'What impresses about this sweet-n-simple tale is the manner in which this production has been put together with an economical narrative by first time directors Devanshu Kumar and Satyanshu Singh,' notes Joginder Tuteja.
If you went to school in the '80s and '90s, you would remember how distributing sweets in school was one of the most exciting things about your birthday.
One sweet each for the classmates, two for the class teacher and four for the best friend -- that's how the arithmetic worked.
No wonder, you will relate to six-year-old, wide-eyed, Chintu (Vedant Chibber), who missed his fifth birthday celebrations with friends and is now looking forward to having his cake, and eating it too.
The only spoiler? Well, he is the son of Bihari parents who moved from India to Iraq in order to sell 'pure filter water' and have now found caught in the midst of George W Bush's invasion of Iraq and the subsequent unrest that has followed after Saddam Hussein's downfall.
This time around, Chintu doesn't want to miss the celebrations.

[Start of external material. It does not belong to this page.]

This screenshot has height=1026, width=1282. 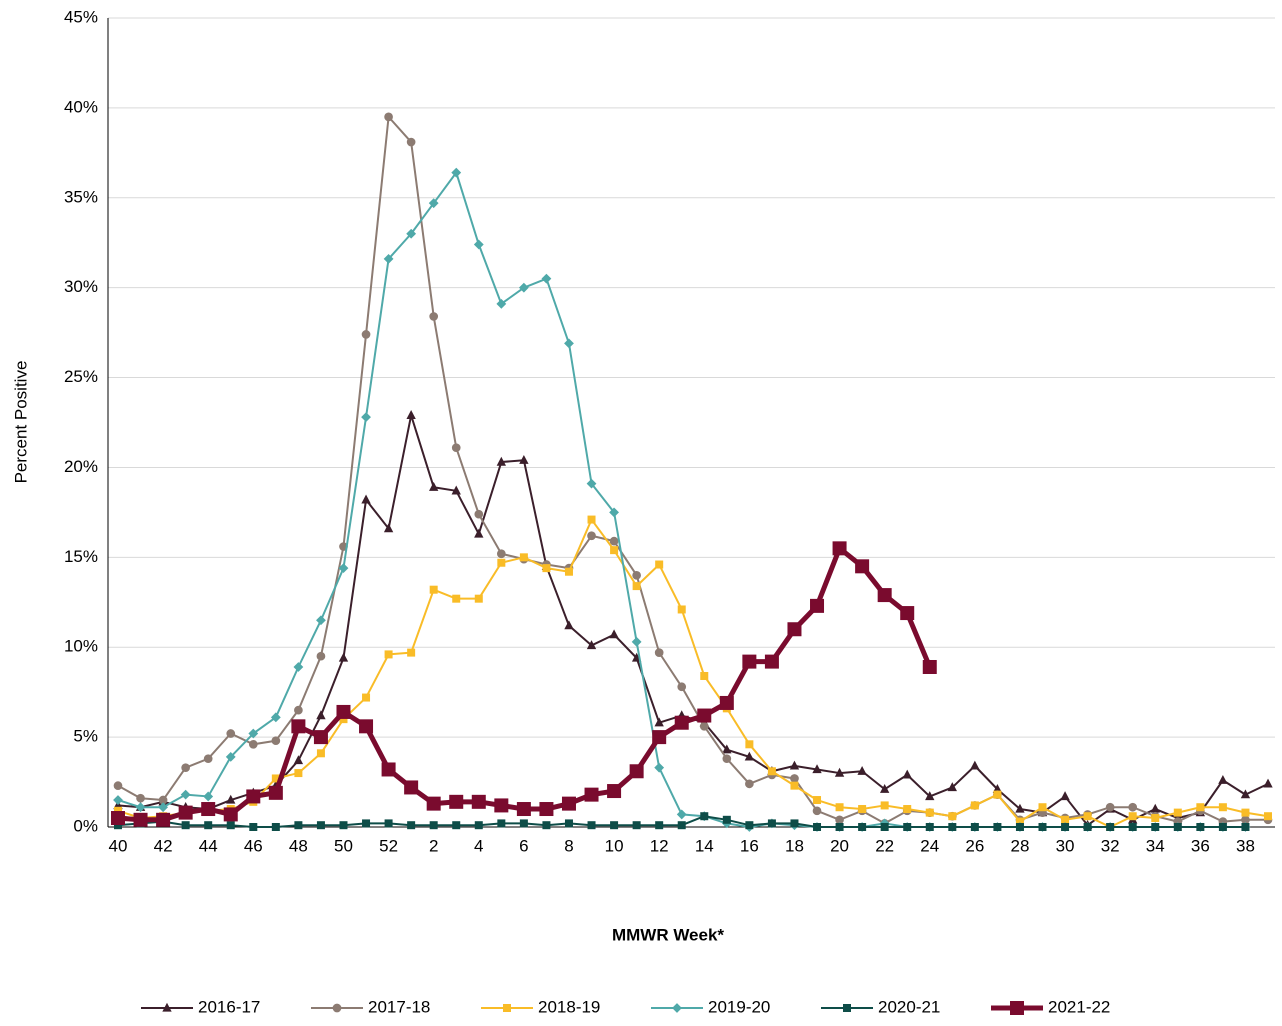 What do you see at coordinates (1246, 846) in the screenshot?
I see `x-tick-label: 38` at bounding box center [1246, 846].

His family -- comprising of an ever-positive father (Vinay Pathak), homemaker mother (Tillotama Shome) who isn't interested in having a third kid till she gets back to India, a teenage sister (Bisha Chaturvedi), who still believes in making lifesize poster greetings on her own and a granny (Seema Pahwa), who is wondering whether the lure of a one-way international flight to Iraq was worth it after all -- is supporting him too.

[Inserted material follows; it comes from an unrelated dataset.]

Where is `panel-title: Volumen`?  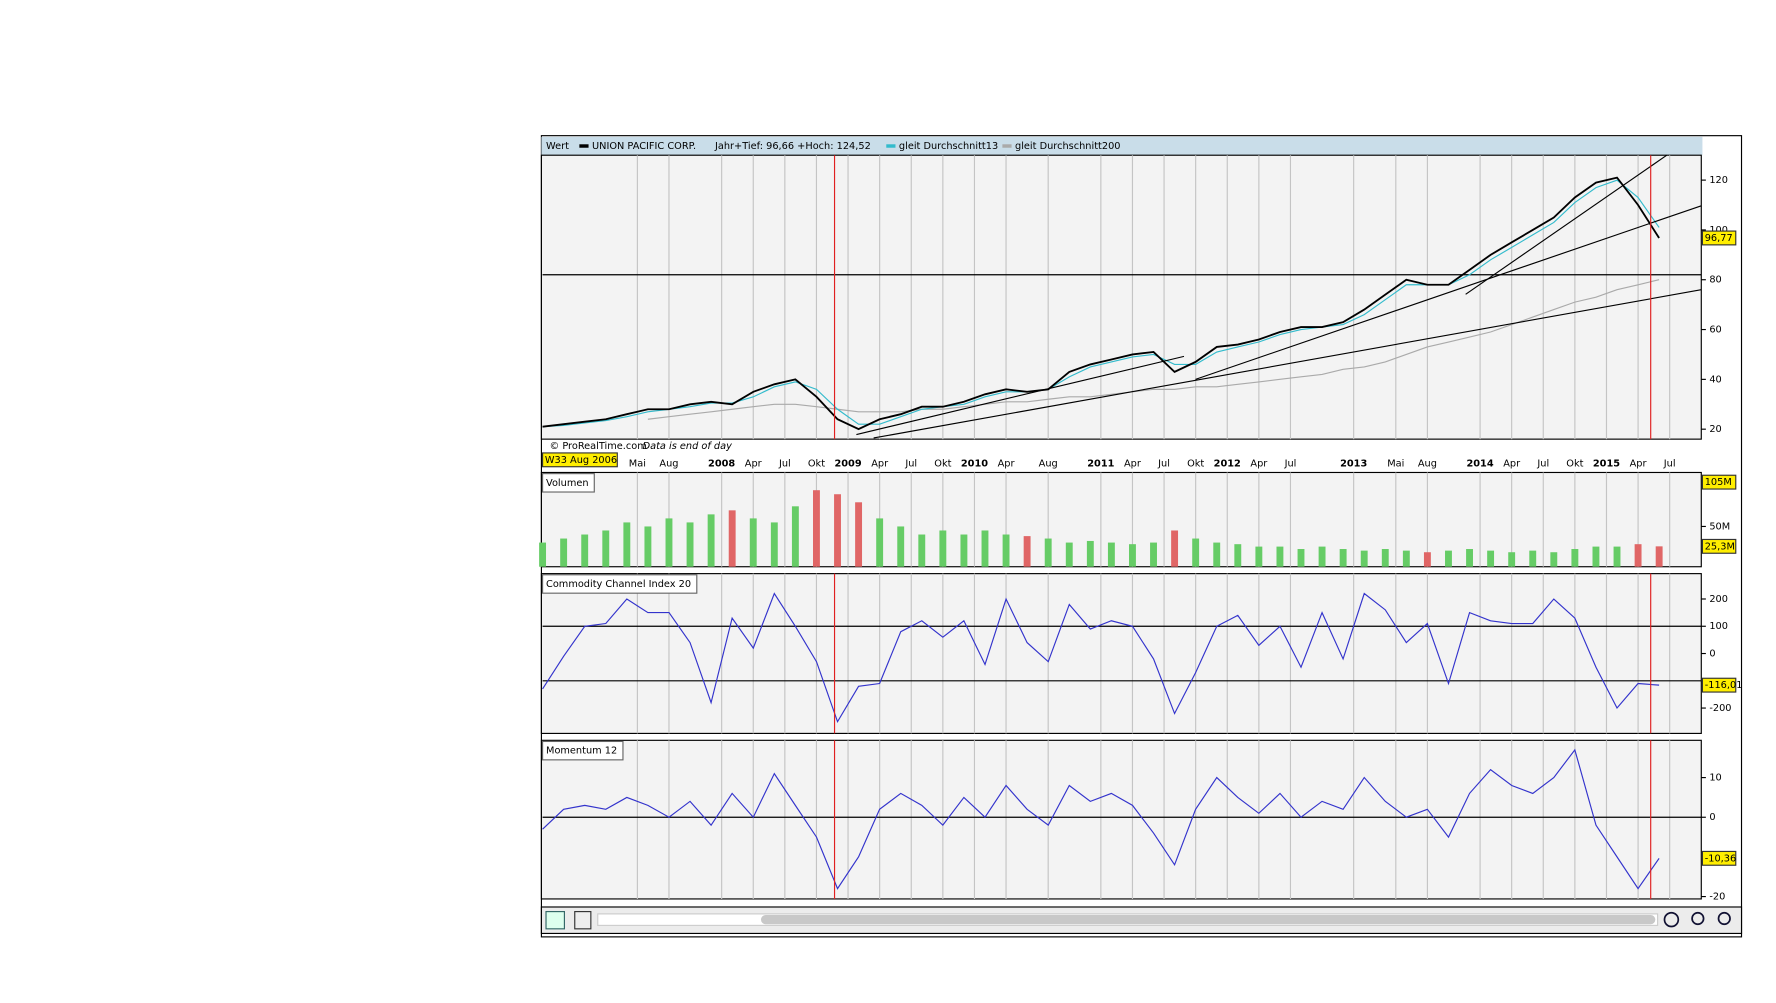 panel-title: Volumen is located at coordinates (568, 484).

So the family plans a few surprises for Chintu, which also includes fixing a rusty oven.
But all hell breaks loose when a car bomb explodes in the vicinity and American soldiers (Reginald L Barnes and Nathan Scholz) barge into the family's rented accommodation which belongs to an Iraqi local (Khalid Massou).

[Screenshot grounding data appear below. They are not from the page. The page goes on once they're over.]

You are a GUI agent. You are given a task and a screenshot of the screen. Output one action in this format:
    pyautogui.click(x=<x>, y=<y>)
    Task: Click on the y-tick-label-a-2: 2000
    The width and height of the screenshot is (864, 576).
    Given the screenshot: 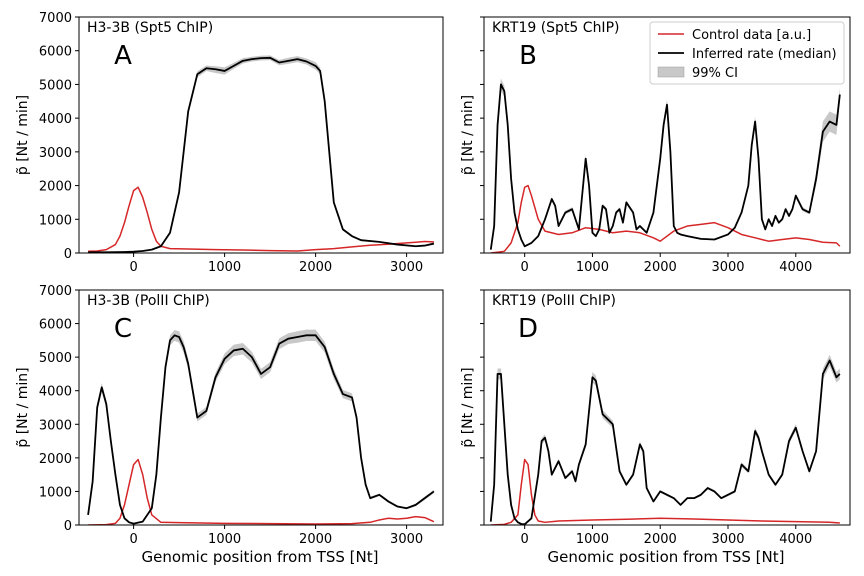 What is the action you would take?
    pyautogui.click(x=56, y=188)
    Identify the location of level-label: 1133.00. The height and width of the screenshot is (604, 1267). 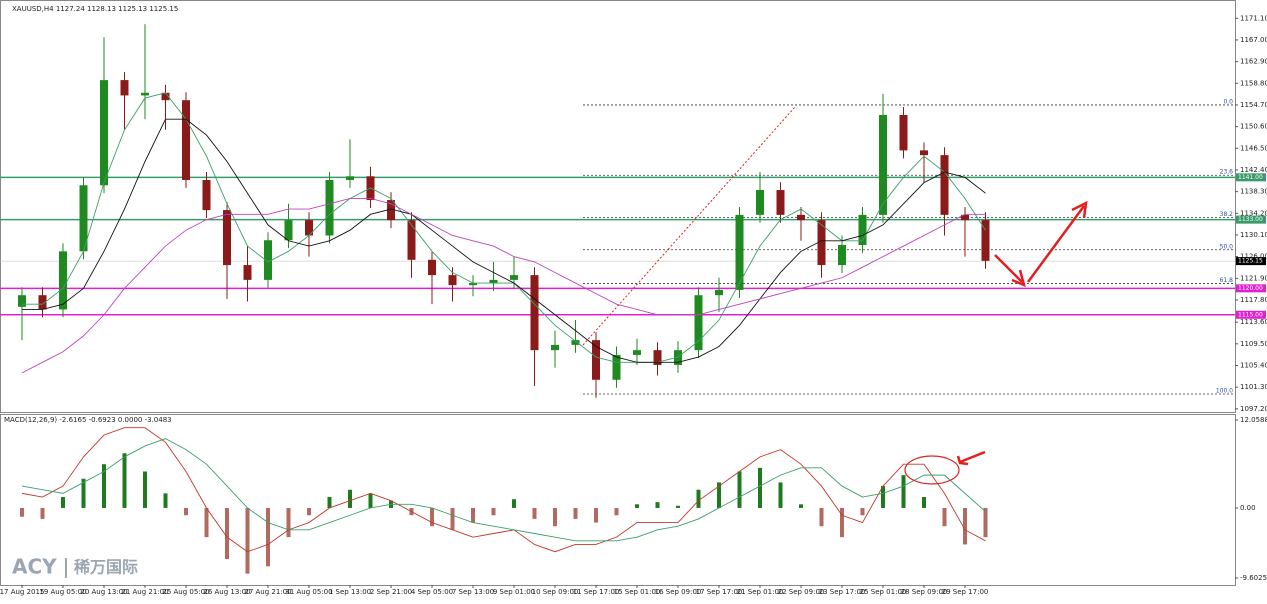
(1250, 220).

What impresses about this sweet-n-simple tale is the manner in which this production has been put together with an economical narrative by first time directors Devanshu Kumar and Satyanshu Singh.
Lasting just 80 minutes, this movie set in a house and enlivened by the smart use of sound design and background score.
Picture this, there is war happening around the house -- there are helicopters whirling, bombs exploding, bullets screeching, and yet none of that is ever shown.
You witness everything through the use of sound and the expressions on the faces of the protagonists.
Vinay Pathak impresses the most.
One would have thought that Vedant would be the most impressive, but for some strange reasons, he is made to smile only when he says 'shukran' ('thank you' in Arabic) and maintain a poker face otherwise.
Bisha Chaturvedi is far more likeable than him. Even better is the Arabic classmate Mehroos Mir, who comes later on the scene. He makes an instant impression, and how!
Chintu Ka Birthday maintains a constant pace throughout, with some bit of action, courtesy the American actors who play soldiers. They are good, but for some reason, they keep mouthing profanities, which rob the narrative of its innocence and make it an 'for adults only' affair.
Really, the film could well have done without that and retained its charm.